GOAL:
Count the lines in the items below that contain the string "text", with case counting. Reply with the number only.
——————
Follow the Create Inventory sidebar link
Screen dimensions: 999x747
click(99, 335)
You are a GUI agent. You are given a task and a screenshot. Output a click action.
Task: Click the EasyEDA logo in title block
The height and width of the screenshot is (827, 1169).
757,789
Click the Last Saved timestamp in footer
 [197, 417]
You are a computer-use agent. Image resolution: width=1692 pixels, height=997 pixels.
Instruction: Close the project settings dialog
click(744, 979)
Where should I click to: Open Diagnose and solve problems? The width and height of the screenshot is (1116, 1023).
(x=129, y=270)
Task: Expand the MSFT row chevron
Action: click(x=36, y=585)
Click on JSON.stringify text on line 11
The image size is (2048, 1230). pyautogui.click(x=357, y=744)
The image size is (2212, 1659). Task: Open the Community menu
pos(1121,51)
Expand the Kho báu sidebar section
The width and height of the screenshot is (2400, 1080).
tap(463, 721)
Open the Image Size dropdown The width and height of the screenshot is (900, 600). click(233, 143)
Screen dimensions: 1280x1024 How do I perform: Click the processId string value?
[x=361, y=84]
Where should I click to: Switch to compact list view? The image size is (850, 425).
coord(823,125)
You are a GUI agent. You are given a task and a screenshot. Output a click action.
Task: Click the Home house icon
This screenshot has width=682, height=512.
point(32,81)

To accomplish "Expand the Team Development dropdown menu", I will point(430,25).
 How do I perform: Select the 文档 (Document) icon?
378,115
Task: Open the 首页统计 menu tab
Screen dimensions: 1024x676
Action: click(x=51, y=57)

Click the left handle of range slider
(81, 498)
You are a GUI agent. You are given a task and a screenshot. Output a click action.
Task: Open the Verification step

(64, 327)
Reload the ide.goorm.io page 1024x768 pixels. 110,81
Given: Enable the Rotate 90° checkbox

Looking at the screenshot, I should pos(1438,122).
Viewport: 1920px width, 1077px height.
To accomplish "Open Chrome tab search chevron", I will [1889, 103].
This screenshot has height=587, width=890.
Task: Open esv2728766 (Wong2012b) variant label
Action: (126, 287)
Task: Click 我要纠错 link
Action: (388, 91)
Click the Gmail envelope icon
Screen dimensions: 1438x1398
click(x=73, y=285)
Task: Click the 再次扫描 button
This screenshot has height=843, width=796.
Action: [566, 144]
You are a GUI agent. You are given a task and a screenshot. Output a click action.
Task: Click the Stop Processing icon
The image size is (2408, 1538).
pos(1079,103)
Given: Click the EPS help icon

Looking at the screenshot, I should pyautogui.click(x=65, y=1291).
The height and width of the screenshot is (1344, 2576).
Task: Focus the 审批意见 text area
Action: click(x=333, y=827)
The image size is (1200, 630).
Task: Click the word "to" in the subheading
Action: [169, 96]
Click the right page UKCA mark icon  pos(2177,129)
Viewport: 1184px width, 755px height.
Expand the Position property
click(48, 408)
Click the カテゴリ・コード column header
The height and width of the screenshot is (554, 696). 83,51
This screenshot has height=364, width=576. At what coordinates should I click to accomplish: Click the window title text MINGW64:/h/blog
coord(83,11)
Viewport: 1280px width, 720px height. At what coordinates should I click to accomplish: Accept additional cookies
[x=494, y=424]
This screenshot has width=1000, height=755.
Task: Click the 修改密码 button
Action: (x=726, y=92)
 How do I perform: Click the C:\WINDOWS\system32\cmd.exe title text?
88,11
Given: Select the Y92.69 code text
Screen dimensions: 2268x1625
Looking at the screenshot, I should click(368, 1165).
——————
RESPONSE BELOW:
5